R.K. INDUSTRIES AND ORS. Vs. COMMISSIONER OF CUSTOMS, JAMNAGAR
LAWS(CE)-2015-2-30
CUSTOMS EXCISE AND GOLD(CONTROL) APPELLATE TRIBUNAL
Decided on February 02,2015

R.K. Industries And Ors. Appellant
VERSUS
Commissioner Of Customs, Jamnagar Respondents

JUDGEMENT

P.K. Das, Member (J) - (1.)APPLICANTS filed these applications for early hearing of the appeals. After hearing at length, we find that appeals may be disposed of at this stage.
(2.)COMMON issue is involved in these appeals and therefore, all are taken up together for disposal. The appellants filed these appeals for setting aside the redemption fine and penalties.
After hearing both sides and on perusal of the records, we find that the appellants imported vessels for breaking purpose. They filed bills of entry of clearance of vessels classifiable under CTH 8908. They classified remnant Bunkers and provisions/stores lying on the vessels under respective tariff heading. There is no dispute that the Marine Gas Oil (MGO) and High Speed Diesel (HSD) were cleared on payment of duty. Adjudicating authority confiscated the goods for violation of the ITC policy and also imposed redemption fine and penalty on the ground that the import of HSD and LDO is not free and subject to import policy conditions.
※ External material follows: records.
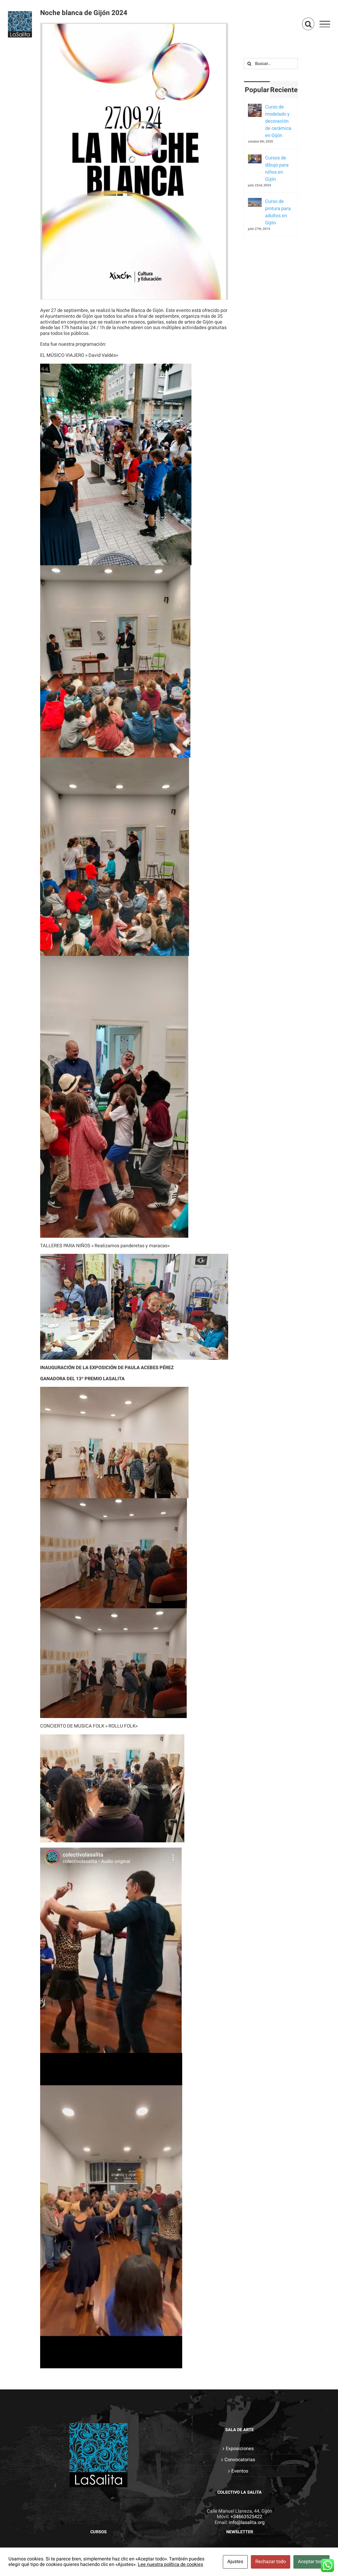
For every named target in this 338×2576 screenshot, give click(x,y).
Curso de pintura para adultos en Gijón (278, 212)
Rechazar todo (270, 2561)
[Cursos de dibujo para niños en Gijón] (255, 158)
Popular (257, 90)
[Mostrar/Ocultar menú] (325, 24)
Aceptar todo (311, 2561)
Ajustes (235, 2561)
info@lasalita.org (247, 2522)
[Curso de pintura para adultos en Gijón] (255, 201)
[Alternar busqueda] (308, 23)
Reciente (284, 90)
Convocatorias (239, 2460)
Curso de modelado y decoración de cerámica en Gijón (278, 121)
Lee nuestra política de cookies (170, 2564)
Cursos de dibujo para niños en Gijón (277, 168)
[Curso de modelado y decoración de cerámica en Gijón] (255, 107)
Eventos (239, 2471)
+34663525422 (246, 2516)
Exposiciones (240, 2449)
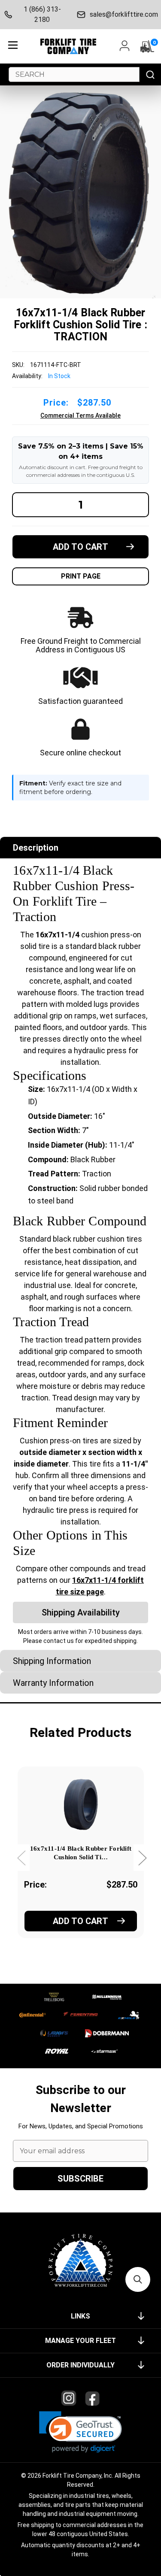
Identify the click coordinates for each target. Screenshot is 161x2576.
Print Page (80, 576)
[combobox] (74, 74)
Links (80, 2316)
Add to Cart (80, 1921)
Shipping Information (52, 1661)
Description (35, 848)
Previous (21, 1858)
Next (142, 1858)
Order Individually (80, 2365)
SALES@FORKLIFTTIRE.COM (123, 14)
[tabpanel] (80, 1864)
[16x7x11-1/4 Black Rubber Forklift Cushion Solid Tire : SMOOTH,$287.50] (80, 1804)
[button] (80, 2432)
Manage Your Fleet (80, 2341)
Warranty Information (53, 1683)
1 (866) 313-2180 (42, 14)
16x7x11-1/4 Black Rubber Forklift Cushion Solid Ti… (80, 1853)
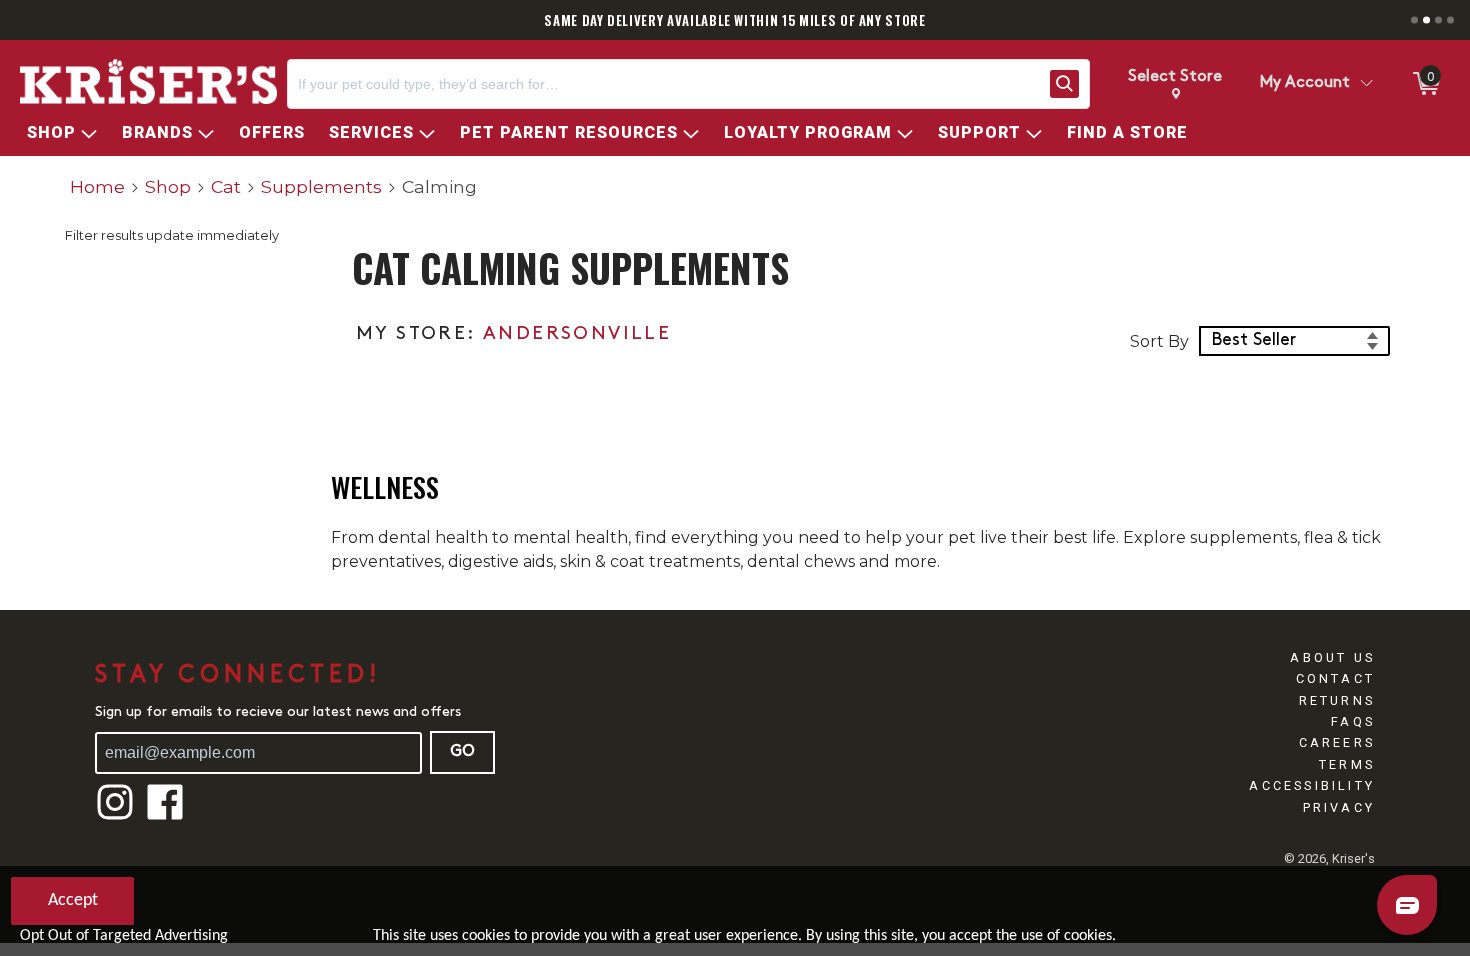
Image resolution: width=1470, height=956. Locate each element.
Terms (1347, 764)
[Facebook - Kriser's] (165, 817)
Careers (1337, 742)
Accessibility (1312, 785)
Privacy (1339, 807)
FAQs (1353, 721)
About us (1332, 657)
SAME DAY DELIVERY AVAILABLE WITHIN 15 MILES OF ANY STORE (734, 20)
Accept (73, 900)
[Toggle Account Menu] (1366, 84)
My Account (1305, 83)
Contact (1335, 678)
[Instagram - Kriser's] (115, 817)
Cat (226, 186)
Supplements (321, 186)
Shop (168, 186)
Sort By (1159, 341)
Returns (1337, 700)
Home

(3.)WE find that the Tribunal, on the identical issue, set -aside the redemption fine and penalty in the case of A.G. Enterprises and Others vs. Commissioner of Customs (Prev.) Jamnagar, vide final order No. A/11210 -11318 of 2014 dated 08.7.2014. The relevant portion of the said decision is reproduced as under: -
4.2 As per the above provisions of Foreign Trade Policy any doubt regarding classification of any item in ITC (HS) or HPBv1 or HBPv2 or schedule of DEPB Rates should be referred to DGFT whose decision shall be final and binding. As per the clarification/opinion of Joint Director General of Foreign Trade New Delhi, surplus fuel stored in fuel tanks of vessels/ship brought for breaking up is classifiable under 89.08 along with the main vessel. In this regard, Para 18 & 19 of case law Cine Land Vs. CC Chennai (supra), relied upon by the appellants, following has been held by CESTAT Chennai: -

"18. We find that the appellants had applied to the? DGFT, New Delhi for a Merely because the reply was signed by the JDGFT, its validity cannot be discarded. The JDGFT is a Senior Officer in the office of the DGFT. The reply is from the DGFT as per the letter -head. Therefore, obviously the JDGFT has issued it acting in the office of DGFT as per their internal procedures. There are thousands of importers and exporters who apply for such clarifications to the DGFT. It sounds to reason that it would be physically impossible for one DGFT to personally sign replies to these apart from his numerous other responsibilities. Secondly, here there is no certification required of a named authority in the body of a fiscal notification concerning exemption from Customs duty. Such a clarification required from only a named authority is a different requirement than the issue of a clarification on import policy. Therefore, we cannot agree with ld. DR that the clarificatory letter needs to be rechecked by a reference to the DGFT on whether it reflects the opinion of DGFT as it is signed by JDGFT.

19. We also find that it is now a well settled law? that clarifications on Import Policy issued by office of DGFT is binding on Customs as far as ITC Policy is concerned in view of the decisions cited by ld. Senior Advocate supra clarification on these items' classification under ITC (HS) and the ITC Policy."